What is posterior repair surgery?
Posterior repair surgery aims to tighten the support tissues between your vagina and bowel, and remove any bulge in your vagina.
What is a prosterior prolapse?
A posterior prolapse is a bulge in the back wall of the vagina. It is caused by weakness of the support tissues between the vagina and the bowel (see figure 1).
A posterior prolapse can cause a sensation of 'something coming down', the feeling of not having fully emptied your bowel and the need to press on the back wall of your vagina to fully empty your bowel. It can also cause discomfort when having sex and difficulty keeping a tampon in.
A posterior prolapse is usually caused by childbirth. However, sometimes the problem can happen in women who have never been pregnant.

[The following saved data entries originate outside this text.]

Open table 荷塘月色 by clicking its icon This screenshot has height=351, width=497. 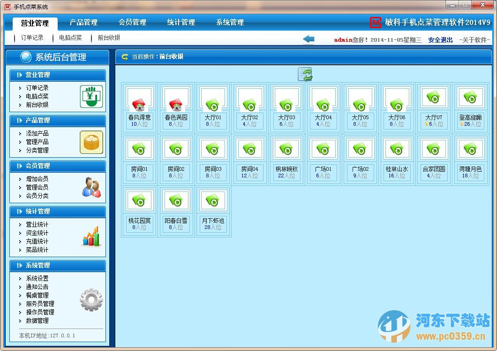pyautogui.click(x=470, y=149)
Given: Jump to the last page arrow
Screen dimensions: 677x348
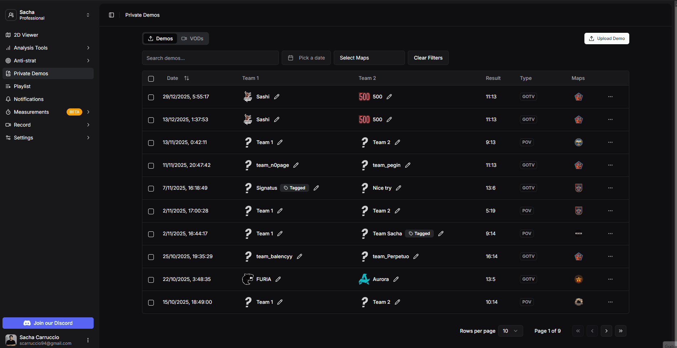Looking at the screenshot, I should pos(620,331).
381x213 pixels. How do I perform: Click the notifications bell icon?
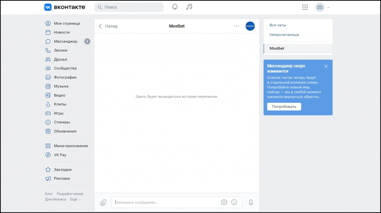[175, 7]
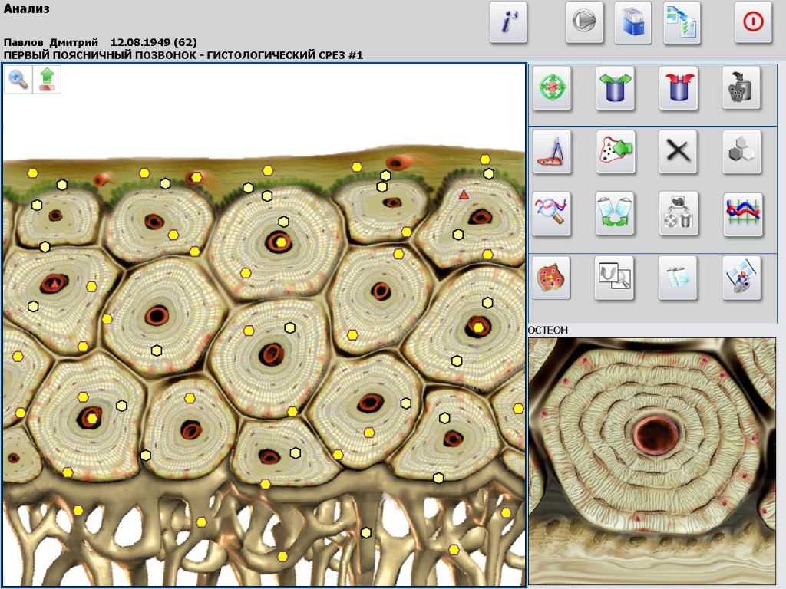Click the X deletion tool
The width and height of the screenshot is (786, 589).
pyautogui.click(x=679, y=152)
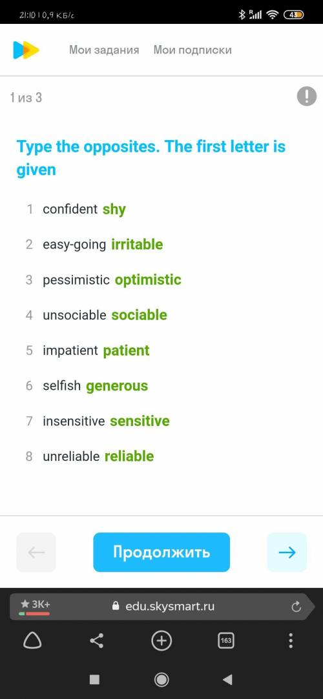Image resolution: width=323 pixels, height=699 pixels.
Task: Open the share icon in browser bar
Action: (97, 641)
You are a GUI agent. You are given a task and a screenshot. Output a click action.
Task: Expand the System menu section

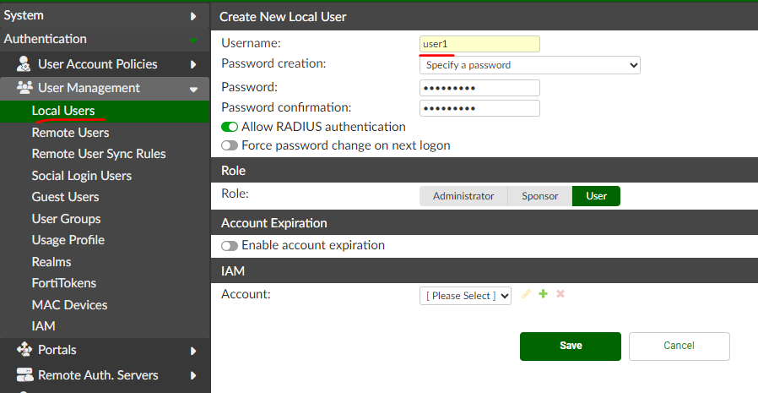193,16

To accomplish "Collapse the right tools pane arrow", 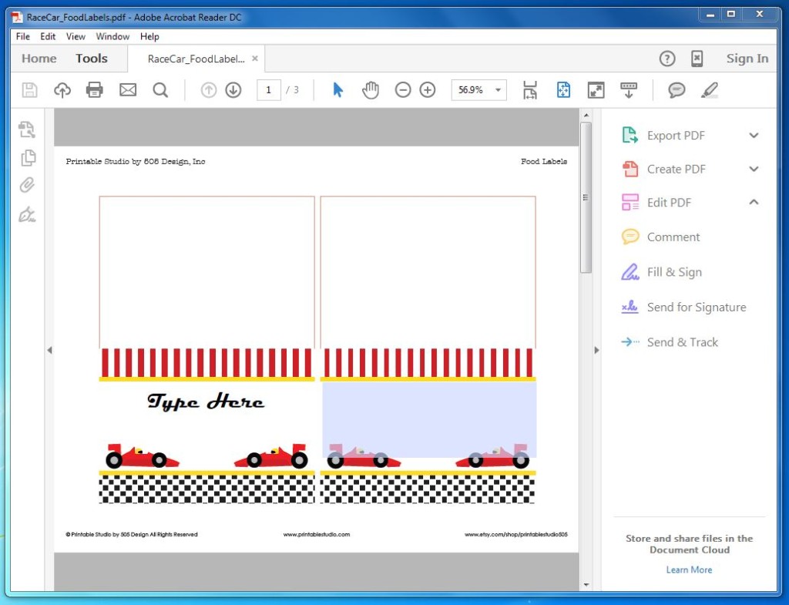I will (x=597, y=350).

Usually you only notice the problem after the menopause.
What are the benefits of a posterior repair?
The aim of surgery is to tighten the support tissues between your vagina and bowel, and remove any bulge in your vagina.
Are there any alternatives to a posterior repair?

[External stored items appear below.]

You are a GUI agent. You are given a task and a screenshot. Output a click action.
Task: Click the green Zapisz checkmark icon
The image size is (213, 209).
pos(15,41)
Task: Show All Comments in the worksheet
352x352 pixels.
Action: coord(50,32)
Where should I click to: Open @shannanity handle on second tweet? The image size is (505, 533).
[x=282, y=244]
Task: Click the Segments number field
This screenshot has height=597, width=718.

If you only have a mild prolapse, your doctor will usually recommend that you have a posterior repair only after you have tried simple treatments such as pelvic-floor exercises or treating any constipation.

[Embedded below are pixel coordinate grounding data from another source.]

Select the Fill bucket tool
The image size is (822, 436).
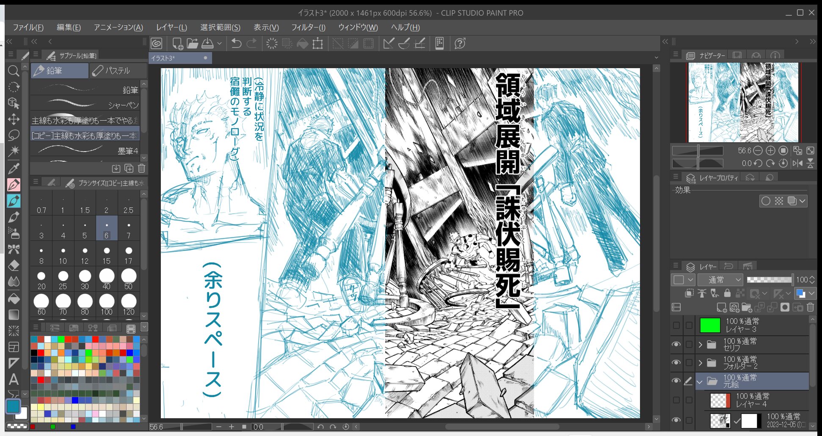(x=14, y=298)
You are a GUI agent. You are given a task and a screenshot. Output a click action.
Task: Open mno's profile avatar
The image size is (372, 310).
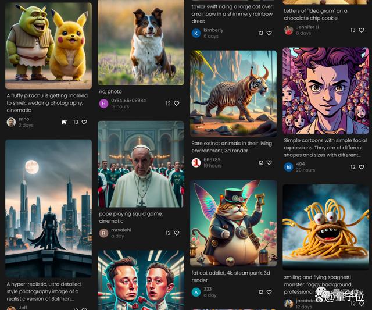(11, 122)
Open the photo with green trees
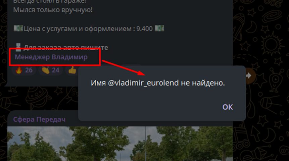 click(x=120, y=144)
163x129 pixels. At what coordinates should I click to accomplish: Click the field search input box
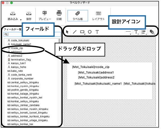(32, 34)
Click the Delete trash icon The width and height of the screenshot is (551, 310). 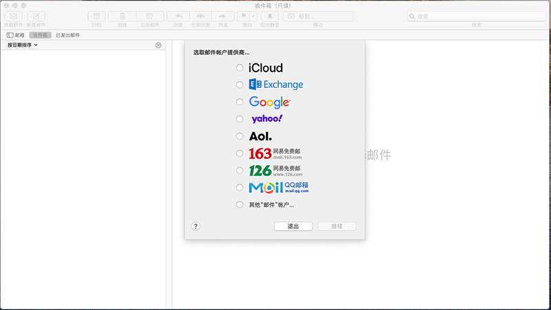click(122, 16)
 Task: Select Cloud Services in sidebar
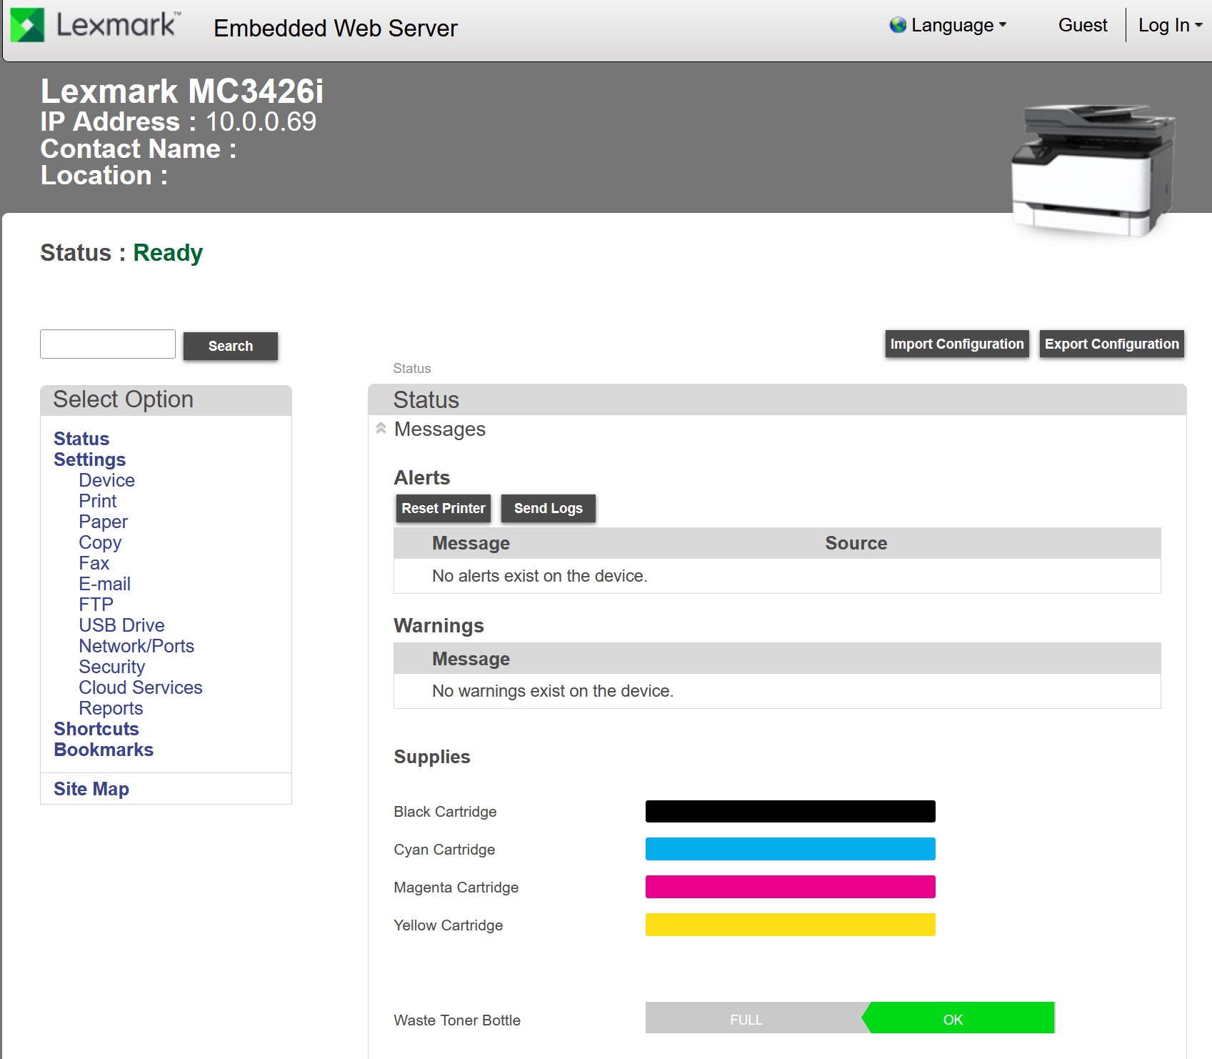141,687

There is another surgical procedure that involves replacing the support tissues with a mesh.
What does the operation involve?
A posterior repair is usually performed under a general anaesthetic. The operation usually takes about half an hour.
Your gynaecologist will make a cut in the back (posterior) wall of your vagina so they can push your bowel back into place. They will then use stitches to tighten the support tissues along the length of the back wall of your vagina. Your gynaecologist will need to cut away a small part of the vaginal wall so they can remove excess tissue.
If the muscles on either side of the entrance to your vagina are weak, your gynaecologist will use stitches to tighten them (perineal repair).
What complications can happen?
General complications of any operation:
- Sickness or feeling sick
- Unsightly scarring
- Blood clots
- Infection of the surgical site (wound)
Specific complications of this operation:
- Difficulty opening your bowels
- Developing a haematoma
- Damage to the bowel and surrounding structures
- Difficulty having sex
How soon will I recover?
You should expect a slight discharge or bleeding from your vagina but you should let a member of the healthcare team know if this becomes heavy.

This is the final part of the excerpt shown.